Chapter 6- Embryology

All embryos start from a single parent cell pairing, which becomes a blastocyst, which then attaches to (hopefully) the right place in a mother's uterus, and a flat disk with two layers forms. The disk rolls into a double tube, and three layers of tissue differentiate. The top layer forms the ectoderm, the middle the mesoderm, and the inner the endoderm. The inner tube becomes our guts and inner organs, the outer tube becomes our skin and nervous system, and the middle layer becomes our skeleton and muscles. At one point, there exists a region of tissue can Organize cells into all three layers. Hilde Mangold was responsible for grafting a piece of such tissue onto a newt embryo, creating a twin out of the graft. Organizers from animals can be placed into different species and function properly.


Friday, December 6, 2013

Sex linked and pedigree

Some genes are sex linked, which means that they occur on an X chromosome such that only when there is no other x chromosome, the trait will show. Which means males are more likely to show the trait than females.
when doing problems on sex linked genetics, always label whether the genes are on an X chromosome, and whether the individual has a y chromosome.

this is useful in pedigrees because we can easily see all the genders and genetic identities of individuals.

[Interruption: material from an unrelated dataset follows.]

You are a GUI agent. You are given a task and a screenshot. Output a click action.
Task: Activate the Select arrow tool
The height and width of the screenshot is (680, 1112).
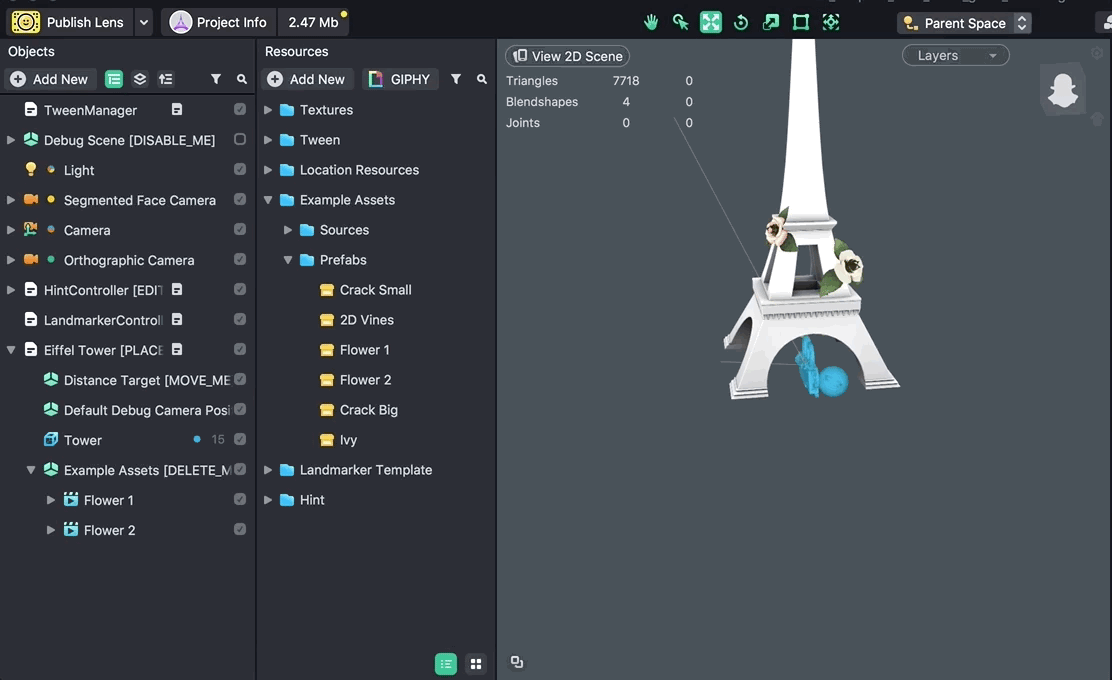coord(681,22)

We can then find whether the trait is dominant, recessive, sex linked, or not.


More Complexity

You can have two or three traits going on at the same time. 
all you need to do is either create gametes and do a big chart

or cross the two traits separately and multiply each combination. 

both ways work, but I personally prefer separating traits and multiplying because it's fast and you can choose to only determine a couple of phenotypes. for the big chart it's necessary to finish the chart, which sometimes gives you excess information.